## Exercise data

|---|

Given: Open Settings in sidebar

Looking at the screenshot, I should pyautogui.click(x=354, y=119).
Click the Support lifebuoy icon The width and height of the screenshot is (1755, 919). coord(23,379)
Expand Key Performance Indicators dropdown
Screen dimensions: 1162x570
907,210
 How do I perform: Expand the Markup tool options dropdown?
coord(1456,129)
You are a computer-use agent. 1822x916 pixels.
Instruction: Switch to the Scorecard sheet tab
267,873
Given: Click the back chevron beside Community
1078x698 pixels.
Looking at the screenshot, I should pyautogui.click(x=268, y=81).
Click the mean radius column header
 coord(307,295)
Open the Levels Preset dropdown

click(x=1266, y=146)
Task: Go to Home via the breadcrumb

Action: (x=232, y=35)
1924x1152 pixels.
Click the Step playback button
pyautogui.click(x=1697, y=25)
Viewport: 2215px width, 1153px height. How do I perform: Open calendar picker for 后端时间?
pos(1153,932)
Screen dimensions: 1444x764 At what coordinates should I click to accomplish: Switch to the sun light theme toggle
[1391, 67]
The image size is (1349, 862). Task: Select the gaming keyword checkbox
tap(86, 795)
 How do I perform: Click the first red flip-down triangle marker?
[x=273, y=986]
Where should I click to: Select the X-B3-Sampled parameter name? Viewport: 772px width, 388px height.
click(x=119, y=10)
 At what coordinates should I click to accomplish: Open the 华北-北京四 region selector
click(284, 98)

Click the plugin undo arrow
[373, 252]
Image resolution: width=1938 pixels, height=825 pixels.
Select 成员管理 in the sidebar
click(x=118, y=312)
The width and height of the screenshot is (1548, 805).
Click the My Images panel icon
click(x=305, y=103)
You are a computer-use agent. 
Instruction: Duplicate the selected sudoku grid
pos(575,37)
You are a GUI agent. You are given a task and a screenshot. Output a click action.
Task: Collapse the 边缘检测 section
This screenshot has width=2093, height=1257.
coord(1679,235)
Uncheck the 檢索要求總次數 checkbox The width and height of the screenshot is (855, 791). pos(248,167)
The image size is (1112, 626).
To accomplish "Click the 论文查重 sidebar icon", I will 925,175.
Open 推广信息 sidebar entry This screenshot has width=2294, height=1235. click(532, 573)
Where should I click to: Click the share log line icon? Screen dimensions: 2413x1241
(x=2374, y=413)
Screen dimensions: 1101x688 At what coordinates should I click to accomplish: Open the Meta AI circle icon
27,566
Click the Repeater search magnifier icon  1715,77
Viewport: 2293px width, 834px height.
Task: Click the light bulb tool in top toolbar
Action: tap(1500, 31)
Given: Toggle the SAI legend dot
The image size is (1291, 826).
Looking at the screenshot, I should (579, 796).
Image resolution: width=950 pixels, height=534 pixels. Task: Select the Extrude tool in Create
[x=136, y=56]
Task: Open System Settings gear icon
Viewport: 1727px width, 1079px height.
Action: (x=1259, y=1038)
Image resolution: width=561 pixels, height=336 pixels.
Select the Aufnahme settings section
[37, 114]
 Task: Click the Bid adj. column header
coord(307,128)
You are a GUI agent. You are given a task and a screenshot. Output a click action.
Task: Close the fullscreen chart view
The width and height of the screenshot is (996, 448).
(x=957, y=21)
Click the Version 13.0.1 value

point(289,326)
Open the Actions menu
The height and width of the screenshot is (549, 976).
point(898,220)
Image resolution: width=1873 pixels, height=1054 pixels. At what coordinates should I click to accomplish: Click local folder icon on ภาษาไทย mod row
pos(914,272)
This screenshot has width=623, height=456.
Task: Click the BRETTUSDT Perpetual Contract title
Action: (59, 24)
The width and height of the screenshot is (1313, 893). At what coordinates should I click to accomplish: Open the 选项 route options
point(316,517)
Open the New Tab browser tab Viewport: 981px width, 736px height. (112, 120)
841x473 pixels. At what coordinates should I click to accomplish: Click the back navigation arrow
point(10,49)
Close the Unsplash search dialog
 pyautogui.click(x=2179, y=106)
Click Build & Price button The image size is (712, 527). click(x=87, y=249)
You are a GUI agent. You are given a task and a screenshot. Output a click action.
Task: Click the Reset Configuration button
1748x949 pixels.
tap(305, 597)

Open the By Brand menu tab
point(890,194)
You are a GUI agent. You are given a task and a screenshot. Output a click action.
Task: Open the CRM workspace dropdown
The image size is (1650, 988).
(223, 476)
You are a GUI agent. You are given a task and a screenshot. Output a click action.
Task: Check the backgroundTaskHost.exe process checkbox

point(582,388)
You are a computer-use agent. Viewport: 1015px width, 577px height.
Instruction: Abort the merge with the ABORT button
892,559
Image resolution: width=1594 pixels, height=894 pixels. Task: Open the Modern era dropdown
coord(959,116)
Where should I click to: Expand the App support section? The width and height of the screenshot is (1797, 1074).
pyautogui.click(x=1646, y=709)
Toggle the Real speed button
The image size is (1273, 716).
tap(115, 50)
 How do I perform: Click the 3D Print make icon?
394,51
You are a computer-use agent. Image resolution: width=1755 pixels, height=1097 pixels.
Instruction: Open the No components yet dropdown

|---|

## Task to complete
Please give the material above once more, unchanged.

## Task response
Given: Open Settings in sidebar

Looking at the screenshot, I should pyautogui.click(x=354, y=119).
Click the Support lifebuoy icon The width and height of the screenshot is (1755, 919). coord(23,379)
Expand Key Performance Indicators dropdown
Screen dimensions: 1162x570
907,210
 How do I perform: Expand the Markup tool options dropdown?
coord(1456,129)
You are a computer-use agent. 1822x916 pixels.
Instruction: Switch to the Scorecard sheet tab
267,873
Given: Click the back chevron beside Community
1078x698 pixels.
Looking at the screenshot, I should pyautogui.click(x=268, y=81).
Click the mean radius column header
 coord(307,295)
Open the Levels Preset dropdown

click(x=1266, y=146)
Task: Go to Home via the breadcrumb

Action: (x=232, y=35)
1924x1152 pixels.
Click the Step playback button
pyautogui.click(x=1697, y=25)
Viewport: 2215px width, 1153px height. How do I perform: Open calendar picker for 后端时间?
pos(1153,932)
Screen dimensions: 1444x764 At what coordinates should I click to accomplish: Switch to the sun light theme toggle
[1391, 67]
The image size is (1349, 862). Task: Select the gaming keyword checkbox
tap(86, 795)
 How do I perform: Click the first red flip-down triangle marker?
[x=273, y=986]
Where should I click to: Select the X-B3-Sampled parameter name? Viewport: 772px width, 388px height.
click(x=119, y=10)
 At what coordinates should I click to accomplish: Open the 华北-北京四 region selector
click(284, 98)

Click the plugin undo arrow
[373, 252]
Image resolution: width=1938 pixels, height=825 pixels.
Select 成员管理 in the sidebar
click(x=118, y=312)
The width and height of the screenshot is (1548, 805).
Click the My Images panel icon
click(x=305, y=103)
You are a computer-use agent. 
Instruction: Duplicate the selected sudoku grid
pos(575,37)
You are a GUI agent. You are given a task and a screenshot. Output a click action.
Task: Collapse the 边缘检测 section
This screenshot has width=2093, height=1257.
coord(1679,235)
Uncheck the 檢索要求總次數 checkbox The width and height of the screenshot is (855, 791). pos(248,167)
The image size is (1112, 626).
To accomplish "Click the 论文查重 sidebar icon", I will 925,175.
Open 推广信息 sidebar entry This screenshot has width=2294, height=1235. click(532, 573)
Where should I click to: Click the share log line icon? Screen dimensions: 2413x1241
(x=2374, y=413)
Screen dimensions: 1101x688 At what coordinates should I click to accomplish: Open the Meta AI circle icon
27,566
Click the Repeater search magnifier icon  1715,77
Viewport: 2293px width, 834px height.
Task: Click the light bulb tool in top toolbar
Action: tap(1500, 31)
Given: Toggle the SAI legend dot
The image size is (1291, 826).
Looking at the screenshot, I should (579, 796).
Image resolution: width=950 pixels, height=534 pixels. Task: Select the Extrude tool in Create
[x=136, y=56]
Task: Open System Settings gear icon
Viewport: 1727px width, 1079px height.
Action: (x=1259, y=1038)
Image resolution: width=561 pixels, height=336 pixels.
Select the Aufnahme settings section
[37, 114]
 Task: Click the Bid adj. column header
coord(307,128)
You are a GUI agent. You are given a task and a screenshot. Output a click action.
Task: Close the fullscreen chart view
The width and height of the screenshot is (996, 448).
(x=957, y=21)
Click the Version 13.0.1 value

point(289,326)
Open the Actions menu
The height and width of the screenshot is (549, 976).
point(898,220)
Image resolution: width=1873 pixels, height=1054 pixels. At what coordinates should I click to accomplish: Click local folder icon on ภาษาไทย mod row
pos(914,272)
This screenshot has width=623, height=456.
Task: Click the BRETTUSDT Perpetual Contract title
Action: (59, 24)
The width and height of the screenshot is (1313, 893). At what coordinates should I click to accomplish: Open the 选项 route options
point(316,517)
Open the New Tab browser tab Viewport: 981px width, 736px height. (112, 120)
841x473 pixels. At what coordinates should I click to accomplish: Click the back navigation arrow
point(10,49)
Close the Unsplash search dialog
 pyautogui.click(x=2179, y=106)
Click Build & Price button The image size is (712, 527). click(x=87, y=249)
You are a GUI agent. You are given a task and a screenshot. Output a click action.
Task: Click the Reset Configuration button
1748x949 pixels.
tap(305, 597)

Open the By Brand menu tab
point(890,194)
You are a GUI agent. You are given a task and a screenshot. Output a click action.
Task: Open the CRM workspace dropdown
The image size is (1650, 988).
(223, 476)
You are a GUI agent. You are given a task and a screenshot. Output a click action.
Task: Check the backgroundTaskHost.exe process checkbox

point(582,388)
You are a computer-use agent. Viewport: 1015px width, 577px height.
Instruction: Abort the merge with the ABORT button
892,559
Image resolution: width=1594 pixels, height=894 pixels. Task: Open the Modern era dropdown
coord(959,116)
Where should I click to: Expand the App support section? The width and height of the screenshot is (1797, 1074).
pyautogui.click(x=1646, y=709)
Toggle the Real speed button
The image size is (1273, 716).
tap(115, 50)
 How do I perform: Click the 3D Print make icon?
394,51
You are a computer-use agent. Image resolution: width=1755 pixels, height=1097 pixels.
Instruction: Open the No components yet dropdown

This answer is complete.